─── Source document ───
St. Nicolas’ Church, North Stoneham.

I visited St. Nicolas’ Church last Saturday on the off-chance it might be open (it very rarely is). I was lucky, on account of an afternoon wedding, I gained entry. The very helpful verger allowed me to take a few photographs before the guests started to arrive and I had to beat a hasty retreat.

Detail from the ‘Floating Flemyings’ monument.
Sir Thomas Fleming.
Lady Mary Fleming.

The ‘Floating Flemyngs’ monument is stunning close-up.  Mary and Thomas Fleming’s facial features are exquisite. Whilst at the Church I also purchased a guide-book written by Anne Bakes, The Parish of North Stoneham and Bassett: Its History, Churches and People 932-1995.  The chapter on the monument is a fascinating background read. Bakes’ description of the monument reads: ‘Their [Thomas and Mary] elaborate memorial in the church depicts them both in court robes, lying on their sides, with their remaining children kneeling along the base.  Their heir, another Thomas, is in the centre depicted rather larger than the other children…Lady Mary was left with four of her sons and two daughters from eight sons and seven daughters!’ (Bakes, M., 1996, p.11) For more information on the Willis Fleming family, CLICK HERE.

Detail from the base of the ‘Floating Flemyngs’ monument showing some of Thomas and Mary’s children kneeling.
One of the Fleming children at the base of the monument.
Thomas Jnr, son and heir, kneeling at the base of the monument.

Another fascinating study day lecture was given by Dr Mary South who discussed some of the challenges faced by historians when using Tudor portraiture to stimulate biographical research. Dr South gave as her example a painting, thought to be of Nicholas Fuller (b. 1557), that hangs over the fireplace in the Banqueting Hall at Tudor House and Gardens, Southampton.  As a result of extensive research, Dr South discovered that the gentleman in the painting was not in fact Nicholas Fuller but John Sotherton (1562-1631), who from the 16th June 1579 until his death, was Baron of the court of Exchequer.
─── Records ───
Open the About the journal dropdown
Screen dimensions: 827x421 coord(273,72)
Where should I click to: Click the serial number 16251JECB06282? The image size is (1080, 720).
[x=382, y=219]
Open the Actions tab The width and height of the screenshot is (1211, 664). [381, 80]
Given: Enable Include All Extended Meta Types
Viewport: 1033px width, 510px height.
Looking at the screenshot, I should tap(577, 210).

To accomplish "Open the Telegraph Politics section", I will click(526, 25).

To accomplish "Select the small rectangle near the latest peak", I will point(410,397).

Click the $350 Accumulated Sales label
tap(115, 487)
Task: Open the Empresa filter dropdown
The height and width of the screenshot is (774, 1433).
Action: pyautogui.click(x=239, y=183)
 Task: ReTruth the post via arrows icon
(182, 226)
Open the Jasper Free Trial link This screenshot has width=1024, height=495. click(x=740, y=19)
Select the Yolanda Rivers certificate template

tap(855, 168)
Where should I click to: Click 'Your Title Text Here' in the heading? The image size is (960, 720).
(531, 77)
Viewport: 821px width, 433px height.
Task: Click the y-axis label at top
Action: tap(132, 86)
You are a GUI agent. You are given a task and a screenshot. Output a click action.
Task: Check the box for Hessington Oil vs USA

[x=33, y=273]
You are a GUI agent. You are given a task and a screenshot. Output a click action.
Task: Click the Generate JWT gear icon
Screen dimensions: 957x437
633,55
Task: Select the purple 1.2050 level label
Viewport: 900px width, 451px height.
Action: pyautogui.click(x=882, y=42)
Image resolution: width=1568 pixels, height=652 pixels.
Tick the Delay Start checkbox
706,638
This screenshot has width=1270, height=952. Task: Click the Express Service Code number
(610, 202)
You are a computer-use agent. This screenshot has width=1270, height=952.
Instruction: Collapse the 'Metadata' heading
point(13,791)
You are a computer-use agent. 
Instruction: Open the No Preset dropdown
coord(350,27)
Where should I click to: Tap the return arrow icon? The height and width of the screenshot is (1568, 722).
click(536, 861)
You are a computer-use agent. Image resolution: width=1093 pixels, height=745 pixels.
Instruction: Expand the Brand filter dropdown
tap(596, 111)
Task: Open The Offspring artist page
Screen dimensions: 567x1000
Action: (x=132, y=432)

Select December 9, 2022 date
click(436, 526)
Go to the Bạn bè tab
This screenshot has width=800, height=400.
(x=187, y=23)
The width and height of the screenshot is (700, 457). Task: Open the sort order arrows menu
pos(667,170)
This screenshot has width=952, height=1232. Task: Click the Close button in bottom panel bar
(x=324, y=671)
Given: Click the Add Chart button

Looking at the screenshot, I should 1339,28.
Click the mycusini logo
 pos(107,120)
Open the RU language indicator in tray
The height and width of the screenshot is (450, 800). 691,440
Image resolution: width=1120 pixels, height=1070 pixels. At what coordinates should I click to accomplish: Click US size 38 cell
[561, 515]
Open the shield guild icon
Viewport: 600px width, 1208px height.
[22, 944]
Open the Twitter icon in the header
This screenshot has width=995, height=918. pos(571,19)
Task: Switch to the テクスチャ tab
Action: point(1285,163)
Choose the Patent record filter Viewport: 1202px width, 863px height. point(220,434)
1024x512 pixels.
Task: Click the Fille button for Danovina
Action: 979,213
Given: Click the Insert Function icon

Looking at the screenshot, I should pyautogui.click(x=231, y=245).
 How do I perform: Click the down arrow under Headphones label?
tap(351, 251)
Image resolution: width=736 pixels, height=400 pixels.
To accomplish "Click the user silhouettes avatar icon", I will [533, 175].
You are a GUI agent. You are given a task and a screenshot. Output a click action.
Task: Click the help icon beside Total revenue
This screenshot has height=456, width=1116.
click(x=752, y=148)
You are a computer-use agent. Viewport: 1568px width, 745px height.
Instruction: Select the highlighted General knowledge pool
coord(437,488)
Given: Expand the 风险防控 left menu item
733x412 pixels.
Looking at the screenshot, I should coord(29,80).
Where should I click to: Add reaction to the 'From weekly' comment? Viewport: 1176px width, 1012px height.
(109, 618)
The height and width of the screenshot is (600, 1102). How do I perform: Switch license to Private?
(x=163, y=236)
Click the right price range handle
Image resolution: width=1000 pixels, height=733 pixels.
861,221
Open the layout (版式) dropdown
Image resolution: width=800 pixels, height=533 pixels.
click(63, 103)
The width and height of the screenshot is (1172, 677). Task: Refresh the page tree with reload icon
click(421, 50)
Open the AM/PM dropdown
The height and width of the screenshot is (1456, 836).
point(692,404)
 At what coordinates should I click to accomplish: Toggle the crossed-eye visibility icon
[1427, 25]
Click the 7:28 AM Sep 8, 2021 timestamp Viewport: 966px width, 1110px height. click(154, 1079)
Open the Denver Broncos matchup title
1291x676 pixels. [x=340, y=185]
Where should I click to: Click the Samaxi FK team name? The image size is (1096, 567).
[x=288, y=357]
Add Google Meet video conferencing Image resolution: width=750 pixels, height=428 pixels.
───
#### Exercise set:
[A] Answer these questions using the post about St. Nicolas' Church:
(i) What event allowed the writer to get into the church?
(ii) Who wrote the guide-book the writer bought at the church?
(iii) What office did John Sotherton hold, and from what date?
[B] Decide whether each statement agrees with the post about St. Nicolas' Church. Answer yes or no, and quote the words that decide it.
(i) The church is usually open to visitors.
(ii) On the monument, the heir is shown larger than the other children.
(iii) Dr South's research confirmed that the painting shows Nicholas Fuller.
[C] Carry the post about St. Nicolas' Church further, beginning after its final sentence.
The items above are separate material, unconnected to the post about St. Nicolas' Church.

#### Your responses:
[A]
(i) An afternoon wedding.
(ii) Anne Bakes.
(iii) Baron of the court of Exchequer, from the 16th June 1579 until his death.

[B]
(i) No: "it very rarely is"
(ii) Yes: "Their heir, another Thomas, is in the centre depicted rather larger than the other children"
(iii) No: "the gentleman in the painting was not in fact Nicholas Fuller but John Sotherton"

[C]
Tudor portrait that was the subject of Dr Mary South’s lecture. The portrait hangs over the fireplace in the Banqueting Hall at Tudor House and Gardens, Southampton.

Dr Cheryl Butler gave the lecture, ‘Dyperes, Dippers & Diapers: Bricklayers? Birdcatchers? Belgians?’.  Dr Butler is herself a descendent of the Diaper family. The Diapers left just one will and 10,000 descendants. They are a local family who have a long association with the village of Itchen Ferry, near Southampton. Dr Butler focussed upon what the family were up to in Tudor times. The Diaper Heritage Association have their own website, for further information on this extraordinary family, CLICK HERE.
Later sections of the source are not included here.